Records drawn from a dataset
== Segment start ==
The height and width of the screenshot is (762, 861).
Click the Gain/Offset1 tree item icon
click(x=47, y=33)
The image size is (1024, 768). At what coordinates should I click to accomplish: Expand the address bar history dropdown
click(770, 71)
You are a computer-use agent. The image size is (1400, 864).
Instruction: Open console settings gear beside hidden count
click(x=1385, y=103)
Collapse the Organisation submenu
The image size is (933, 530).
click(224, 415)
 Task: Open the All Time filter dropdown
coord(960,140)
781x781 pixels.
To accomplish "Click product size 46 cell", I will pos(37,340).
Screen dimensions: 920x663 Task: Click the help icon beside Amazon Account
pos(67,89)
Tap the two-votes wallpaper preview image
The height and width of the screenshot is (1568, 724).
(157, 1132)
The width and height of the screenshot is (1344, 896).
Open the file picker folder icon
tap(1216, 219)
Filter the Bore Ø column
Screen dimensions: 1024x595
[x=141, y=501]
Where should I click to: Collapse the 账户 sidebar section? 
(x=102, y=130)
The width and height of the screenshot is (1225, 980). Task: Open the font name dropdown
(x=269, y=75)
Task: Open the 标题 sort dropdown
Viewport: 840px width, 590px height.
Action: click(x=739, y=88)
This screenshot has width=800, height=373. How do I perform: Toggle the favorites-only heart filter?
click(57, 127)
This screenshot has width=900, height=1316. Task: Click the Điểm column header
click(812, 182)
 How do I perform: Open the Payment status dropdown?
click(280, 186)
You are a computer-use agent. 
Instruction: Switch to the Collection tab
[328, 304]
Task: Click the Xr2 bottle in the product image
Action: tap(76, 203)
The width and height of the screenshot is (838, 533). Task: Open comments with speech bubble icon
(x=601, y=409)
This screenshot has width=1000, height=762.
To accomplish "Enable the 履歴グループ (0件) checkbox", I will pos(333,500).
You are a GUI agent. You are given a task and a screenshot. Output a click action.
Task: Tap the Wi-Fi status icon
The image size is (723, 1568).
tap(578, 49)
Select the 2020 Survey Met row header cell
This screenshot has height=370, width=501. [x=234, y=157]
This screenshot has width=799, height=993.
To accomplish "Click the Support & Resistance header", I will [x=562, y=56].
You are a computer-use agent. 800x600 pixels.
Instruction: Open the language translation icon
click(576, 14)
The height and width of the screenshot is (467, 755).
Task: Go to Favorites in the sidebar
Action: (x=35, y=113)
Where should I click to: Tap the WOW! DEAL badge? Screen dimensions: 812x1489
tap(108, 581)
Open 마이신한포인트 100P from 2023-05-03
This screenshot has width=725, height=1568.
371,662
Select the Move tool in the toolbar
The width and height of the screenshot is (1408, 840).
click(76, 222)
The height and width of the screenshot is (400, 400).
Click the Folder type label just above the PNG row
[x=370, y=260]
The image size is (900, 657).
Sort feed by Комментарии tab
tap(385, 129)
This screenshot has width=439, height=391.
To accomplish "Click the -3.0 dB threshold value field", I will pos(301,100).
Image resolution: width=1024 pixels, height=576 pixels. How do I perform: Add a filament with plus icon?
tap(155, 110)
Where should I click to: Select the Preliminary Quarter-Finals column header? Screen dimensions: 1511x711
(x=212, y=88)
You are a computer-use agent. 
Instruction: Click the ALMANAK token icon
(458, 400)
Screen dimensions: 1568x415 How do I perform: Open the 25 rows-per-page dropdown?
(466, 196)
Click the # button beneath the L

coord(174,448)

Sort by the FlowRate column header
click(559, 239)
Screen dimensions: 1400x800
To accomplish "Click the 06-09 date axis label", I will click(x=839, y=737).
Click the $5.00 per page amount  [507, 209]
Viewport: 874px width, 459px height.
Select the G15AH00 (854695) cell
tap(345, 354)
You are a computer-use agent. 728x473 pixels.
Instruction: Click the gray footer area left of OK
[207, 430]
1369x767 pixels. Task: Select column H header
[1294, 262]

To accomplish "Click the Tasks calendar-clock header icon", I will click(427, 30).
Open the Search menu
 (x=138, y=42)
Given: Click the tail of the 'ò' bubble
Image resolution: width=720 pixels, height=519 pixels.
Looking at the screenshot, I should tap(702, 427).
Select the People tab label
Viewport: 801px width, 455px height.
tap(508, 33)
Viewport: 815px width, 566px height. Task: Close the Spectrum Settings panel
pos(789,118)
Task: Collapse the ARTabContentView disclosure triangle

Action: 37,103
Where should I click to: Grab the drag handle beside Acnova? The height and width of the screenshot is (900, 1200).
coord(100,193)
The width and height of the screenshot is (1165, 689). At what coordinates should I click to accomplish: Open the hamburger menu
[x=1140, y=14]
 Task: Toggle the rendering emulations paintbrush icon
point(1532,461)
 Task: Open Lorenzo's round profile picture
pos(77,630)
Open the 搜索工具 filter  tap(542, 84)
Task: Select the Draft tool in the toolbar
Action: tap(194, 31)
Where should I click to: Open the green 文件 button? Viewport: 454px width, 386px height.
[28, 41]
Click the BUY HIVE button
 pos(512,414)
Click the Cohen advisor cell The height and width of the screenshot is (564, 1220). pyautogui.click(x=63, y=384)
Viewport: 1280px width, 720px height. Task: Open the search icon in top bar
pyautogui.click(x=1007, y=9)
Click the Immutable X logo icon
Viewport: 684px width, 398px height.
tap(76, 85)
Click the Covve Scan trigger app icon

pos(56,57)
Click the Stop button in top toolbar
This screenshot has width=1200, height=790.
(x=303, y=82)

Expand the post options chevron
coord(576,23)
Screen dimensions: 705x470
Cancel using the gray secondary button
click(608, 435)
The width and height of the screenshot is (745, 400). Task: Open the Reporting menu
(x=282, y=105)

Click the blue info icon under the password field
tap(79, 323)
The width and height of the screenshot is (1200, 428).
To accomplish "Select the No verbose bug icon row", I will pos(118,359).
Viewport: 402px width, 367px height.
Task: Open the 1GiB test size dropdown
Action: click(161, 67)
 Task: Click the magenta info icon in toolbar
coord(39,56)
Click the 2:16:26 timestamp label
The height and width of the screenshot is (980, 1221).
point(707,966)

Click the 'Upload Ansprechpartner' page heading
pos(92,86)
== Segment end ==
YOUR GOAL >> In the lines above, find each one with "computer" and list it.

EXERCISE SOLUTION >>
You are a computer-use agent. The image size is (1400, 864).
You are a computer-use agent. 
You are a computer-use agent. 800x600 pixels.
You are a computer-use agent. 
You are a computer-use agent. 728x473 pixels.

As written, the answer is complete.